— BRIEF —
From the entries below, count every line that contains the word "comment". Please give the number and nothing else.

— Stored items —
----------------
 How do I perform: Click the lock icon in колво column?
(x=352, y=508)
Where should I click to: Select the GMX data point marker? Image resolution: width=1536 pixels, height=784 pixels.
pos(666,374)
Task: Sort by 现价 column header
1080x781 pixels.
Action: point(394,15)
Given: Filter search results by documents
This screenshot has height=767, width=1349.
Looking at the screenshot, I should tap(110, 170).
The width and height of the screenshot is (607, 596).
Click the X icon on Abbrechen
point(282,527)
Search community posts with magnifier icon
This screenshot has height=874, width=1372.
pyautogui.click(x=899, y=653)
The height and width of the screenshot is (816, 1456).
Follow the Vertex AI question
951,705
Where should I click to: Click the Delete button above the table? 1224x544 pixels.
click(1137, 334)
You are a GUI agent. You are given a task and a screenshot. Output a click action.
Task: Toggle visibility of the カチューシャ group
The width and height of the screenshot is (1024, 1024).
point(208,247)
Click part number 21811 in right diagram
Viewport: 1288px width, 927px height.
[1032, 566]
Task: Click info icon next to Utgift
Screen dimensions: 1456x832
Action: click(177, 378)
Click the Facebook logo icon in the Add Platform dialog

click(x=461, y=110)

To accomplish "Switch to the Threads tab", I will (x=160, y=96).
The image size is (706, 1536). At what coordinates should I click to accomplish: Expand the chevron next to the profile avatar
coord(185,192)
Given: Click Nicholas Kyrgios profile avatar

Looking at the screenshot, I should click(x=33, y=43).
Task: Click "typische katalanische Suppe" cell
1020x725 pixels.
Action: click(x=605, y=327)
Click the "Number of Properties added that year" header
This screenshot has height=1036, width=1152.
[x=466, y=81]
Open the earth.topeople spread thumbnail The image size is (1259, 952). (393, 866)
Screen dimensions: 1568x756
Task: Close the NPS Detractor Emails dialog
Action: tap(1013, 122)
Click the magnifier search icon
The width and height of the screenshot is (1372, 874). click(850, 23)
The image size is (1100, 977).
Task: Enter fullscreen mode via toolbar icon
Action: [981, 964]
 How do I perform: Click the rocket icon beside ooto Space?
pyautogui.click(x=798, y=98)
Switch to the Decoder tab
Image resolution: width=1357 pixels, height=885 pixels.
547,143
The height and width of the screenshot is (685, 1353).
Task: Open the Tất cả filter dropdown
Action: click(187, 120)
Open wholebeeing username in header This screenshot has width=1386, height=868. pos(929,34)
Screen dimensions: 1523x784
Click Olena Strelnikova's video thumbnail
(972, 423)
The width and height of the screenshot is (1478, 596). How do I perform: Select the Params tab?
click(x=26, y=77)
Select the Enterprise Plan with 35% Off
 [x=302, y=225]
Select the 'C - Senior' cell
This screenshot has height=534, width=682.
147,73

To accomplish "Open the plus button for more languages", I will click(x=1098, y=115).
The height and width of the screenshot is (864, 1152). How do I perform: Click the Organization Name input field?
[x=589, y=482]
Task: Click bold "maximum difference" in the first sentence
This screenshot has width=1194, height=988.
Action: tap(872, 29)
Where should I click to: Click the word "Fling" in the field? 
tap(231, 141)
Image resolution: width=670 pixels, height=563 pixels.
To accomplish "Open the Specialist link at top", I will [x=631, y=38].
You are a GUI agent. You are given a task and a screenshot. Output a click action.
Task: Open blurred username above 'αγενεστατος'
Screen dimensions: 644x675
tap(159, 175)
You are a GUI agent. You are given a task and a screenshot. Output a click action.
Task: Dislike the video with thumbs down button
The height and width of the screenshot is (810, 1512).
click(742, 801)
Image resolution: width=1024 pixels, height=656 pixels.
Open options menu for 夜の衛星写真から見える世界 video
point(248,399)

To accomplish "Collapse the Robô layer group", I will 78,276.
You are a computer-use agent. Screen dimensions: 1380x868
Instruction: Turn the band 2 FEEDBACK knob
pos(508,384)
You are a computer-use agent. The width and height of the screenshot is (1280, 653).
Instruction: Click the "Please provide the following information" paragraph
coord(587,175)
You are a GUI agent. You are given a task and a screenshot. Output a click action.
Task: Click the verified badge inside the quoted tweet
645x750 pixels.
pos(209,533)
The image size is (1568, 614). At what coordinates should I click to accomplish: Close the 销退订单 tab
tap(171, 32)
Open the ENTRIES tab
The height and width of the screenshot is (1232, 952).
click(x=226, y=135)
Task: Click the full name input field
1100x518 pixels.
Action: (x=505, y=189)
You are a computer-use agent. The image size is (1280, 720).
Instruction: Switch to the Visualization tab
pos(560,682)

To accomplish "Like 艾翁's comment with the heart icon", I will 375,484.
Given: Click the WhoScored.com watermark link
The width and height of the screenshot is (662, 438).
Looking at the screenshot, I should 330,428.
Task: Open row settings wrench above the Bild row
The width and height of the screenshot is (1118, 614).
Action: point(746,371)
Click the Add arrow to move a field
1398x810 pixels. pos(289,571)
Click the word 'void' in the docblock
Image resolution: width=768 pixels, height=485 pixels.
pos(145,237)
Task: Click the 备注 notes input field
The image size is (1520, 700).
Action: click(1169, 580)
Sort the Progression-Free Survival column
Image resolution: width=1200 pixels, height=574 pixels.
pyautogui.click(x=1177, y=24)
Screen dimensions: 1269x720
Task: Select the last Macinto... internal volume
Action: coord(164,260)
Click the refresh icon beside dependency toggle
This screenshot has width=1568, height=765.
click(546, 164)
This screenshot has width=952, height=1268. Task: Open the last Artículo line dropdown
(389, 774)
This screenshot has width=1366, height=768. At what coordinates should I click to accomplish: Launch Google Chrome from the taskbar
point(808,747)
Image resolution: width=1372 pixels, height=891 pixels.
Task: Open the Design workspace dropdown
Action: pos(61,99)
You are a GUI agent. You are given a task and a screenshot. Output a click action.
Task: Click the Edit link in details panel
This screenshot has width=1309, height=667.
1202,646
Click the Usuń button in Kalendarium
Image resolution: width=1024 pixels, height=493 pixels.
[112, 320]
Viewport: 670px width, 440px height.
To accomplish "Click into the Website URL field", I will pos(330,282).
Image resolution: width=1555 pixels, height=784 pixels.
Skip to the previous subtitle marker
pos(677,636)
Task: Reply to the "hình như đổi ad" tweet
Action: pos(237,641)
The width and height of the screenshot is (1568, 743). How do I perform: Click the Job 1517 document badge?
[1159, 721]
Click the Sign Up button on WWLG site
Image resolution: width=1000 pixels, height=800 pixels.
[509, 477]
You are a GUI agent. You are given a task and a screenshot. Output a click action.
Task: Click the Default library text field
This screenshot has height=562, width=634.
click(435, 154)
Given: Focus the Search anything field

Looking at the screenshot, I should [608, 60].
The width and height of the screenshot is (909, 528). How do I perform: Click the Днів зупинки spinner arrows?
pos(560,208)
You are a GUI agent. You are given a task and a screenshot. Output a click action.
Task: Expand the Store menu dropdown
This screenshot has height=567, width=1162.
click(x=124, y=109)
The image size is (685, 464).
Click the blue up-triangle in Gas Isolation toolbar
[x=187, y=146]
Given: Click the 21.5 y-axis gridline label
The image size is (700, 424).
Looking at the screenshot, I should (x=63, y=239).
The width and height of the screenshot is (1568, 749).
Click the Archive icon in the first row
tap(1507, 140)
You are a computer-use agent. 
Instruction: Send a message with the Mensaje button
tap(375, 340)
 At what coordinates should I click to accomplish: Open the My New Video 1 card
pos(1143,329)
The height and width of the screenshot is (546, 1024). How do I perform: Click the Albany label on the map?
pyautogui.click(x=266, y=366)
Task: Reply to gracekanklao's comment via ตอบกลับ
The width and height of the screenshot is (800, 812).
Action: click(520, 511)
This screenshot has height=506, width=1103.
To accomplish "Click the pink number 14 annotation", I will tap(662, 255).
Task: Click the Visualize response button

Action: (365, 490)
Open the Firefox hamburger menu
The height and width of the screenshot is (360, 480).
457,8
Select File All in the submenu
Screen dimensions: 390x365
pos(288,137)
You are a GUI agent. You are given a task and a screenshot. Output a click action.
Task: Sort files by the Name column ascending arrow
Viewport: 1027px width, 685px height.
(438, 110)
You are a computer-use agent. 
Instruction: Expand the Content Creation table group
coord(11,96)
----------------
— SOLUTION BELOW —
2